The church's origins date back to January 1905, when it was blessed and inaugurated by the then Bishop of Verona Bartolomeo Bacilieri. The building was left incomplete (with only perimeter walls, no plaster, a rough ceiling and a concrete floor) until 1922 to 1923, when devotion to St Therese of the Child Jesus began to spread. The Gothic style church is presented in rare splendour with polychrome marbles, sculptures, mosaics, windows, paintings and decorations. On the large wall behind the façade is a fresco by Ugo Bargellini of Florence, which depicts the apotheosis of the Carmelite, with details of Saint Therese of the Child Jesus. 220 figures are depicted across 144 m² of wall.

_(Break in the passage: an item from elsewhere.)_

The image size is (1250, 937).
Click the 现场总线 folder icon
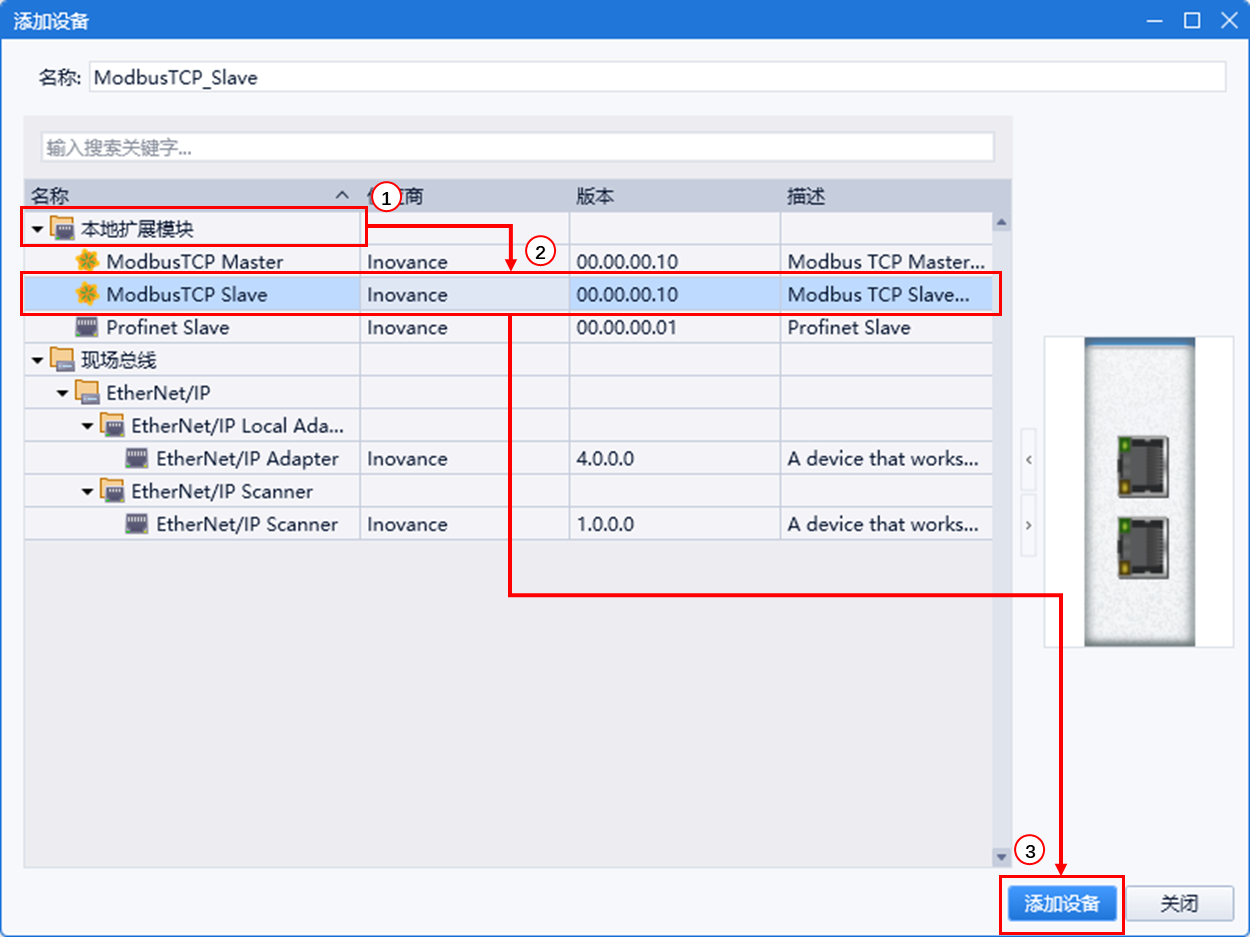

==== Chapel of Saint Therese of the Child Jesus ====

The heart of the sanctuary is the chapel of Santa Teresa of the Child Jesus, which is richly decorated. At the centre is a solid bronze urn, supported by four angels. It contains a wax statue of the saint, depicted in the act of breathing her last, peering at the crowds of devotees and pilgrims who trust in her. In her hands she holds roses, eternally renewing her promise: "I will let fall a shower of roses." The statue is dressed in a Carmelite habit, wearing the veil that Teresa had worn for several years in the monastery of Lisieux, and bears a reliquary chest in silver filigree containing a vertebra of the saint.

==== Pipe organ ====

The 4700 pipes of the organ designed by Fratelli Ruffatti are placed around two rooms with open galleries in the presbytery. It was installed in 1959 and restored in 1994. It has, 3 keyboards, 61 keys and a radial concave pedalboard of 32 keys, with an electric console, 101 plates, 3 pedal brackets (crescendo, espressivo I, espressivo III), and 10 to 16 adjustable memory banks.